Spark和Drools集成(从drl文件中读取规则)

时间:2016-06-27 11:28:36

标签: apache-spark spark-streaming drools

我正在研究一个从RDD获取输入的spark程序,并从drl文件中读取一些drool规则。

在drl文件中我制定了一个规则,即只要对象的hz属性为0,它就应该将counter属性增加1。

我不知道为什么不工作,它为流中的所有数据输出0(是的,有hz属性等于0的数据,是的,我可以打印所有属性并验证甚至他们counter也是0)

我正在使用我在github项目中找到的KieSessionFactoryhttps://github.com/mganta/sprue/blob/master/src/main/java/com/cloudera/sprue/KieSessionFactory.java

但是我很确定这部分不是问题所在,只能从drl文件中读取并应用规则。

下面是我的scala代码:(我已经标记了我认为问题所在的部分,但请先看一下drl文件)

package com.streams.Scala_Consumer

import org.apache.kafka.clients.consumer.ConsumerConfig
import org.apache.kafka.common.serialization.StringDeserializer
import org.apache.spark.{ SparkConf, SparkContext }
import org.apache.spark.SparkContext._
import org.apache.spark.streaming._
import org.apache.spark.streaming.dstream.{ DStream, InputDStream, ConstantInputDStream }
import org.apache.spark.streaming.kafka.v09.KafkaUtils
import org.apache.spark.streaming.{ Seconds, StreamingContext }
import org.apache.spark.sql.functions.avg
import org.apache.spark.rdd.RDD
import org.apache.spark.sql.SQLContext
import org.apache.spark.streaming.kafka.producer._
import org.apache.kafka.common.serialization.{ Deserializer, Serializer }
import org.apache.kafka.common.serialization.StringSerializer
import org.kie.api.runtime.StatelessKieSession
//import KieSessionFactory.getKieSession;
//import Sensor

object scala_consumer extends Serializable {

// schema for sensor data   
class Sensor(resid_1: String, date_1: String, time_1: String, hz_1: Double, disp_1: Double, flo_1: Double, sedPPM_1: Double, psi_1: Double, chlPPM_1: Double, counter_1: Int) extends Serializable
{
var resid = resid_1
var date = date_1
var time = time_1
var hz = hz_1
var disp = disp_1
var flo = flo_1
var sedPPM = sedPPM_1
var psi = psi_1
var chlPPM = chlPPM_1
var counter = counter_1

def IncrementCounter (param: Int) =
{
    counter = counter + param
}
}

// function to parse line of sensor data into Sensor class
def parseSensor(str: String): Sensor = {
    val p = str.split(",")
    //println("printing p: " + p)
    new Sensor(p(0), p(1), p(2), p(3).toDouble, p(4).toDouble, p(5).toDouble, p(6).toDouble, p(7).toDouble, p(8).toDouble, 0)
}

var counter = 0
val timeout = 10 // Terminate after N seconds
val batchSeconds = 2 // Size of batch intervals

def main(args: Array[String]): Unit = {

    val brokers = "maprdemo:9092" // not needed for MapR Streams, needed for Kafka
    val groupId = "testgroup"
    val offsetReset = "latest"
    val batchInterval = "2"
    val pollTimeout = "1000"
    val topics = "/user/vipulrajan/streaming/original:sensor"
    val topica = "/user/vipulrajan/streaming/fail:test"
    val xlsFileName = "./src/main/Rules.drl"

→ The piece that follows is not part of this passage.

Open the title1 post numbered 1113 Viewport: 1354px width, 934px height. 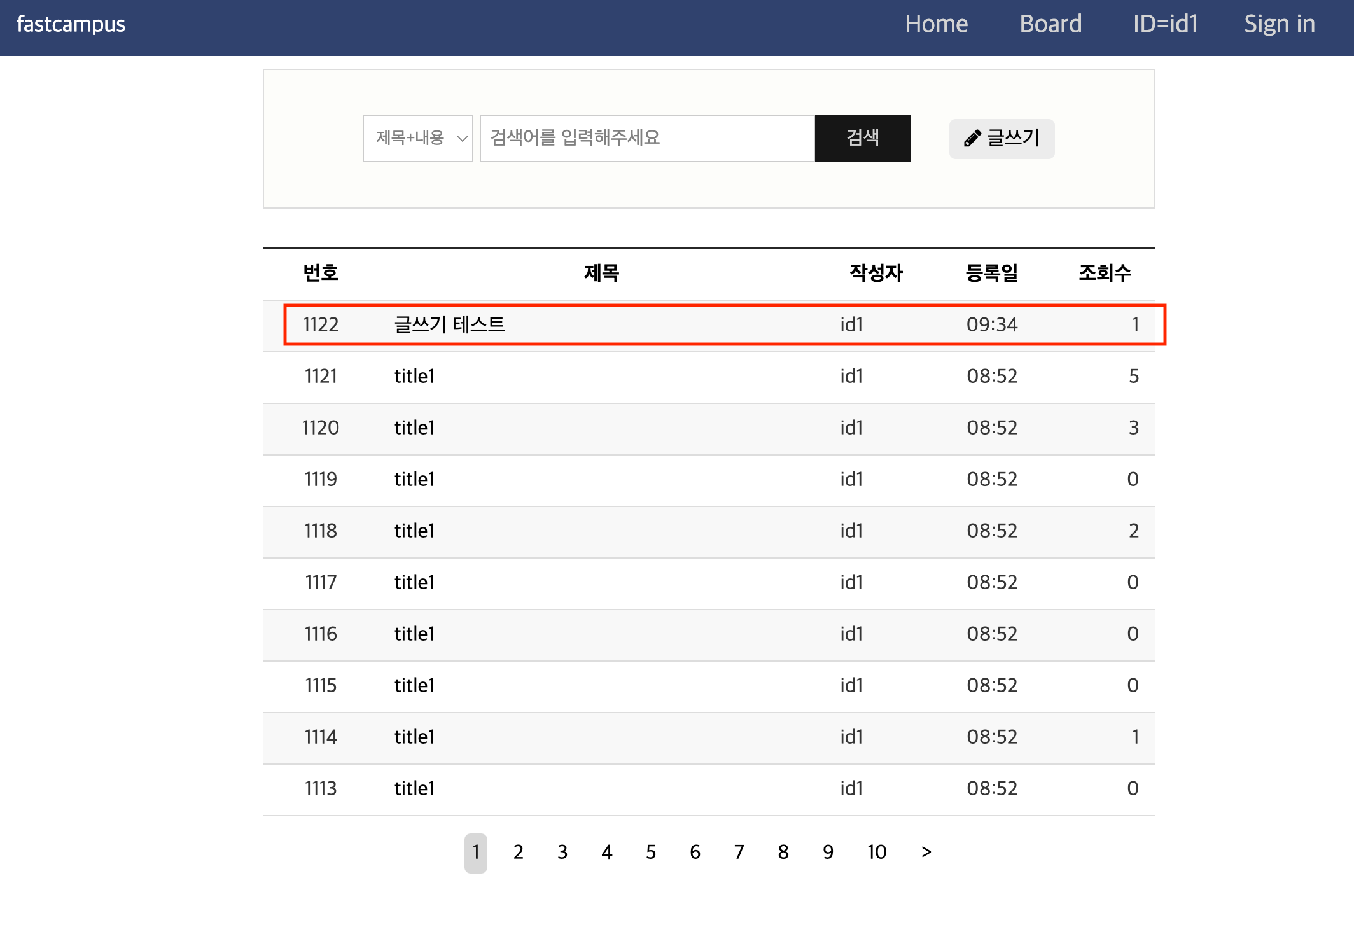click(x=414, y=788)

    val sparkConf = new SparkConf().setAppName("SensorStream").setMaster("local[1]").set("spark.testing.memory", "536870912")
                                                                    .set("spark.streaming.backpressure.enabled", "true")
                                  .set("spark.streaming.receiver.maxRate", Integer.toString(2000000))
                                  .set("spark.streaming.kafka.maxRatePerPartition", Integer.toString(2000000));

    val ssc = new StreamingContext(sparkConf, Seconds(batchInterval.toInt))

    // Create direct kafka stream with brokers and topics
    val topicsSet = topics.split(",").toSet
    val kafkaParams = Map[String, String](
        ConsumerConfig.BOOTSTRAP_SERVERS_CONFIG -> brokers,
        ConsumerConfig.GROUP_ID_CONFIG -> groupId,
        ConsumerConfig.KEY_DESERIALIZER_CLASS_CONFIG ->
            "org.apache.kafka.common.serialization.StringDeserializer",
        ConsumerConfig.VALUE_DESERIALIZER_CLASS_CONFIG ->
            "org.apache.kafka.common.serialization.StringDeserializer",
        ConsumerConfig.AUTO_OFFSET_RESET_CONFIG -> offsetReset,
        ConsumerConfig.ENABLE_AUTO_COMMIT_CONFIG -> "false",
        "spark.kafka.poll.time" -> pollTimeout
    )

    val producerConf = new ProducerConf(
        bootstrapServers = brokers.split(",").toList
    )

    val messages = KafkaUtils.createDirectStream[String, String](ssc, kafkaParams, topicsSet)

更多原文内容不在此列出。